A Cleveland Clinic-led study has identified a new diet-associated gut microbe linked with cardiovascular disease (CVD) and related events, including myocardial infarction, stroke and death.
Phenylalanine is an amino acid found in many foods, including plant- and animal-based protein sources like meat, beans and soy. The researchers—led by Stanley Hazen, MD, PhD, chair of the Department of Cardiovascular & Metabolic Sciences and co-section head of Preventive Cardiology & Rehabilitation in the Miller Family Heart, Vascular & Thoracic Institute—found that when phenylalanine is broken down by microbes in the gut, it produces a by-product (metabolite) called phenylacetylglutamine (PAGln), which ultimately shows up in the blood.
Analyzing samples from more than 5,000 patients followed for several years revealed that PAGln levels were elevated among patients who experienced adverse cardiac events like heart attack and stroke, and also in patients with type 2 diabetes (an independent risk factor for CVD). Preclinical and microbe transplantation studies suggest that the gut microbe-produced metabolite may play an important role in driving disease.
“We actually found that PAGln contributes to CVD risk in a couple of different ways,” said Dr. Hazen, who also directs the Cleveland Clinic Center for Microbiome and Human Health.
The researchers analyzed whole blood cells, platelet-rich plasma and isolated platelets from patient samples to understand how PAGln affects cell processes. They then analyzed preclinical models of arterial injury to see how these cellular changes manifest into disease. Dr. Hazen and his team found that PAGln enhanced platelet activation and thrombosis potential, which increases the likelihood of blood clots, a major cause of adverse cardiac events like heart attack and stroke.
“Interestingly, we also discovered that PAGln interacts with a class of proteins called G-protein coupled receptors (GPCRs)—specifically a type called adrenergic receptors.”
GPCRs are receptor proteins found on the surface of cells. Like how a key fits into only one lock, certain molecules bind specifically with GPCRs. Bound or “turned on” GPCRs jumpstart events inside of cells. The researchers found that PAGln binds with receptors found on platelets and that these activated receptors lead to a cascade of cellular events that contribute to disease.
“Part of the reason we were so interested to have made this discovery is because we found that PAGln binds to the same receptors as beta blockers, which are drugs commonly prescribed to help lower blood pressure and subsequent risk of cardiac events.”
Administering beta blockers to preclinical models with PAGln was shown to reverse cardiovascular endpoints driven by PAGln. Additionally, researchers found that using gene editing technology or drugs to block PAGln-receptor binding significantly reduced thrombotic activity.
“We believe our findings suggest that some of the benefits of beta blockers may be attributed to preventing PAGln-related activity.
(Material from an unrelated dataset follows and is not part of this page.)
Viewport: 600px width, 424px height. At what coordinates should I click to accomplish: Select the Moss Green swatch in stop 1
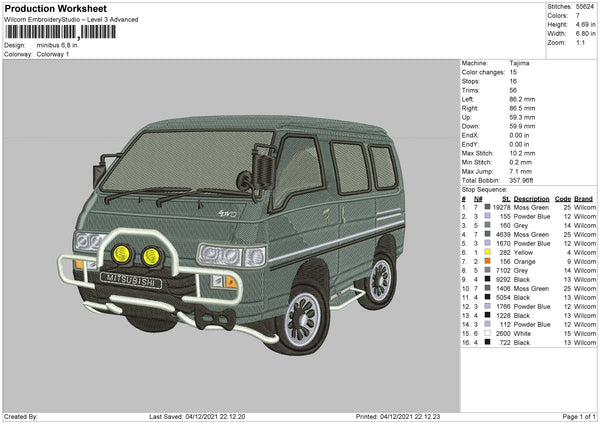pos(487,208)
Beta blockers have been widely studied and are prescribed to many patients, but, to our knowledge, this is the first time that this mechanism has been suggested as an explanation for some of their benefits.”
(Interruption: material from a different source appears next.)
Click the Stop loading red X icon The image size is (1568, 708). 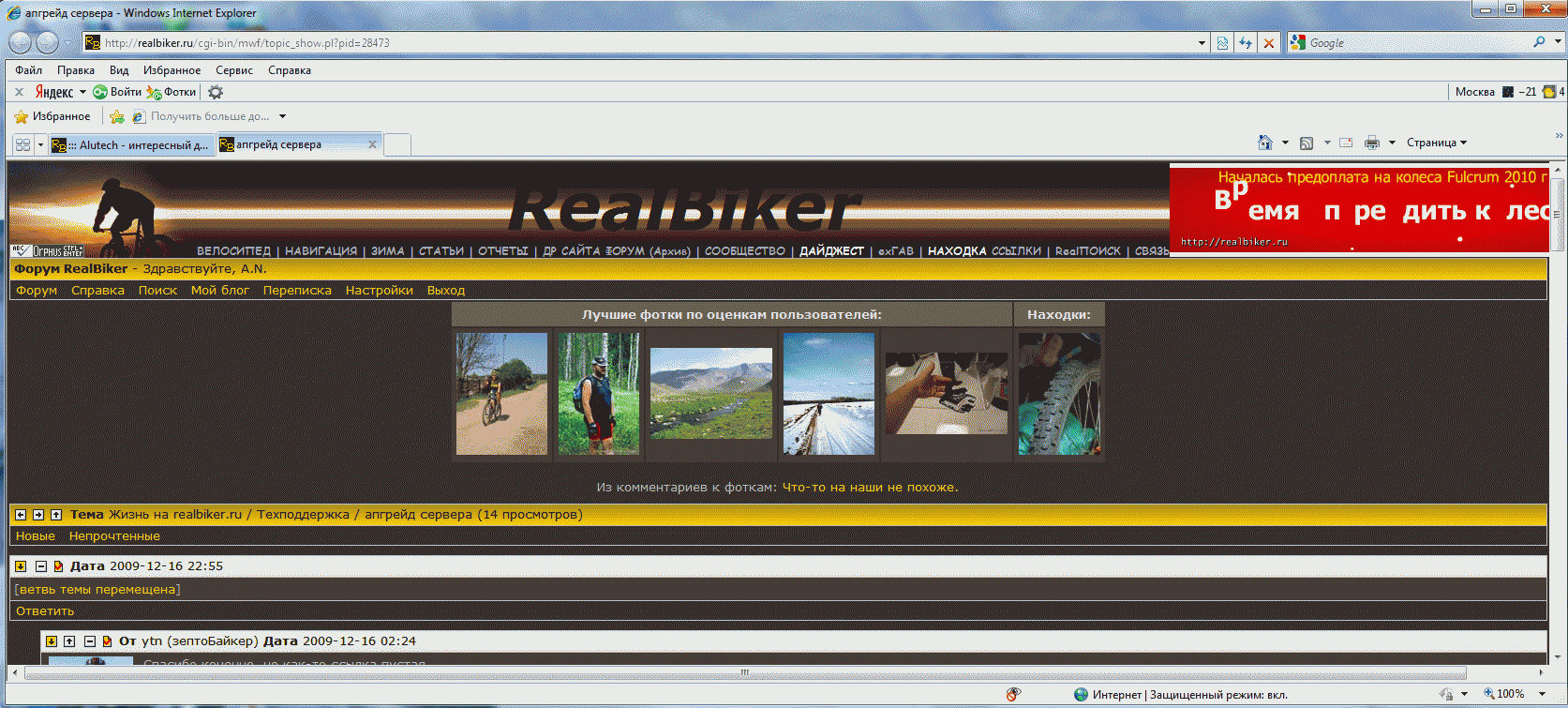[x=1268, y=43]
It is important to note that PAGln’s effect on CVD risk was found to be independent from, but additive to, the effects of TMAO (trimethylamine N-oxide). In 2011, Dr. Hazen’s team made the seminal discovery that TMAO—a metabolite produced when microbes in the gut breakdown the nutrient choline, found abundantly in animal products like meat and egg yolk—enhances platelet activity and increases cardiovascular disease risks. Recently, Dr. Hazen and his team designed a potential new class of drugs that could reduce CVD risk by targeting the pathway that produces TMAO. It is the most potent therapy to date for “drugging” the microbiome to alter disease processes and represents a novel therapeutic strategy for preventing or treating CVD.
Ina Nemet, PhD; Prasenjit Saha, PhD; and Nilaksh Gupta, PhD, are co-first authors of the present study, which was published in Cell and supported by the National Heart, Lung, and Blood Institute (part of the National Institutes of Health) and the Leducq Foundation.
Dr. Hazen is an elected member of the National Academy of Medicine and holds the Jan Bleeksma Chair in Vascular Biology and Atherosclerosis and the Leonard Krieger Chair in Preventive Cardiology.